A 39 year old G3P1 woman with a history of CRPS and one previous cesarean delivery (CD) presented with concerns of triggering a recurrence of CRPS after surgery or neuraxial anesthesia. She had developed CRPS 17 years prior after fracturing her right 5th metatarsal, with symptoms spreading to her left leg and upper extremities. After multiple unsuccessful procedures, she finally achieved remission after treatment with a ketamine induced coma, followed by intensive physical therapy. Her previous delivery was at our institution, for which she received a labor epidural and then epidural anesthesia for CD.
The anesthetic technique for scheduled CD was combined spinal epidural (CSE). Dexamethasone 8 mg premedication was given to prevent inflammation. After loss of resistance, 5 mL lidocaine 1.5% was injected through the Tuohy needle prior to dural puncture. She received intrathecal fentanyl 15 mcg and morphine 0.1 mg, followed by epidural fentanyl 85 mcg and epidural lidocaine 2% until a T4 level was obtained. After delivery, ketamine infusion 2.5 mg/kg/h was started. Ketorolac 30 mg IV and acetaminophen 1000 mg IV were also given. Two subcutaneous catheters were placed the by surgeons in the incision at skin closure. Postoperatively, the patient was maintained on a ketamine infusion at 30 mg/h for 24h and an epidural infusion of bupivacaine 0.0625% + fentanyl 2 mcg/mL at 12 mL/h for 24h. She received ropivacaine 0.2% at 8 mL/h through each incisional catheter for 48h postoperatively. She was also started on celecoxib 200mg BID postpartum. She did not require additional PRN opioids. The patient was discharged with the recommendation to take ibuprofen 800 mg TID, acetaminophen 1g TID and oxycodone 5 mg Q6h PRN for 3 days. She did not experience recurrence of CRPS symptoms.
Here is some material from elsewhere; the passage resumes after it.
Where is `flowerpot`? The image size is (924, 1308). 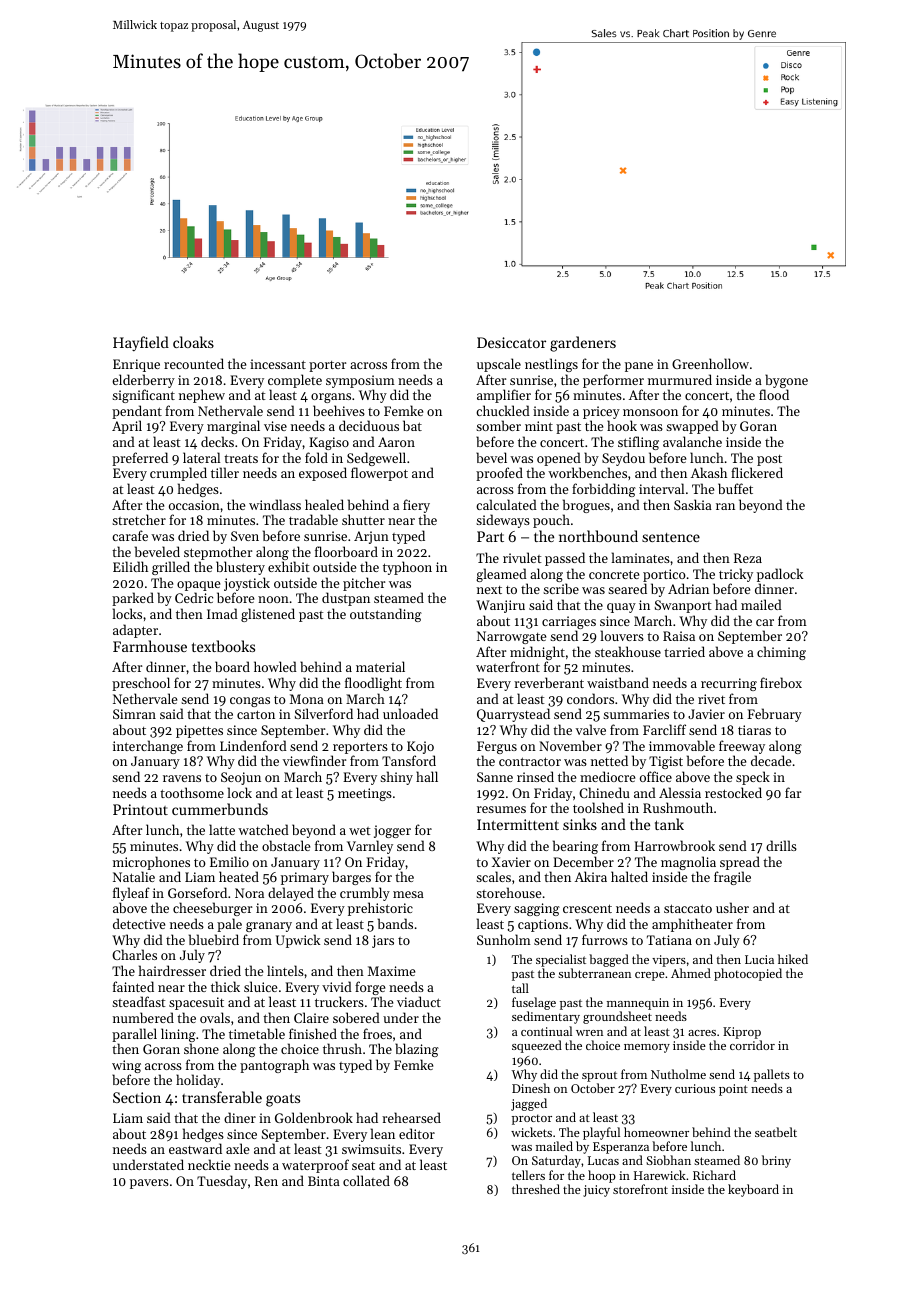
flowerpot is located at coordinates (379, 474).
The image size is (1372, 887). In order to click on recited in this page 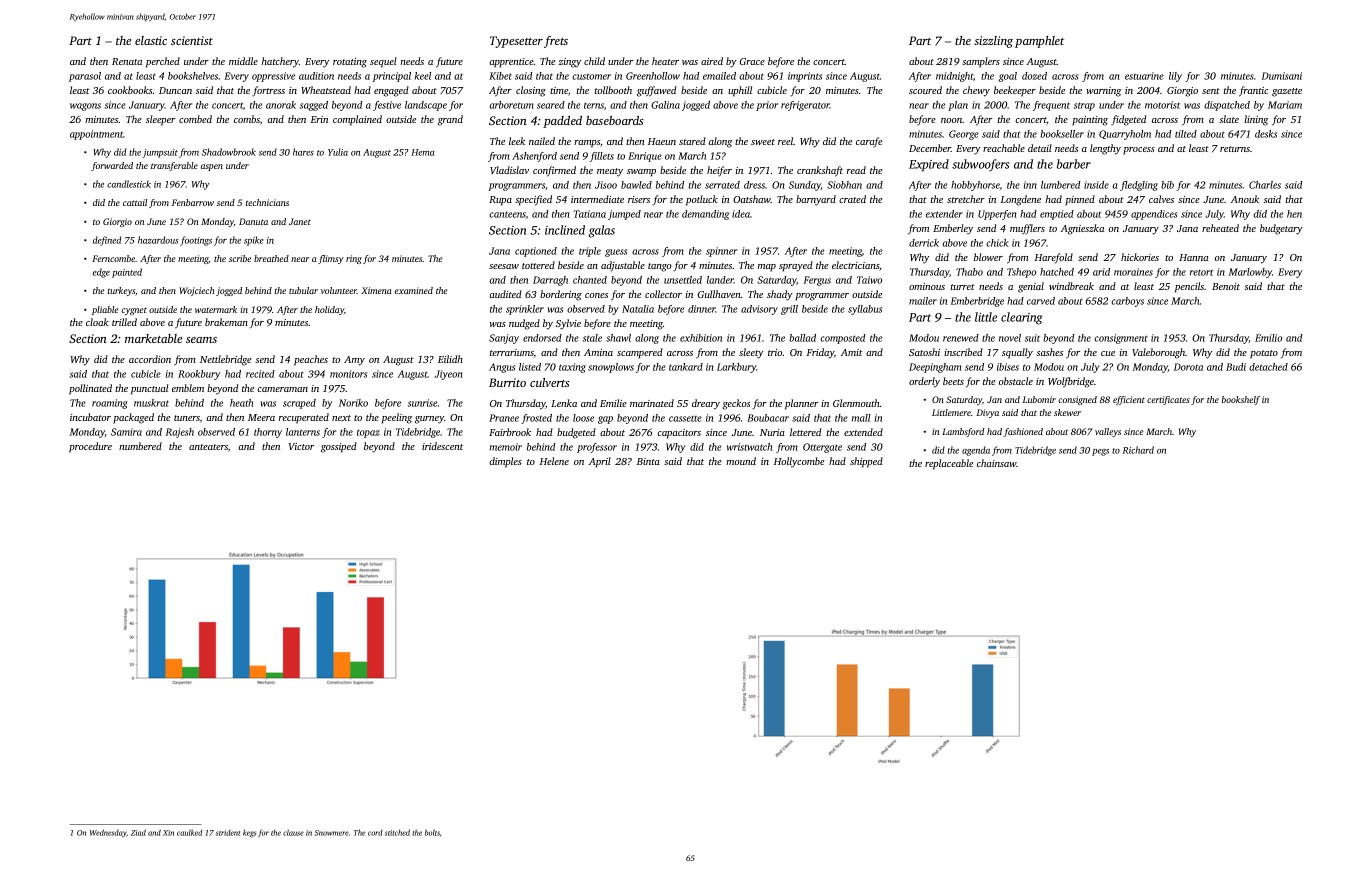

A multimodal approach to analgesia for obstetric patients with a history of CRPS may be effective in preventing recurrence. In this case, a steroid, neuraxial anesthesia, intraoperative and postoperative ketamine infusion, postoperative epidural infusion, surgical site local anesthetic infusion, and oral pain medications were effective in preventing recurrence of symptoms after CD.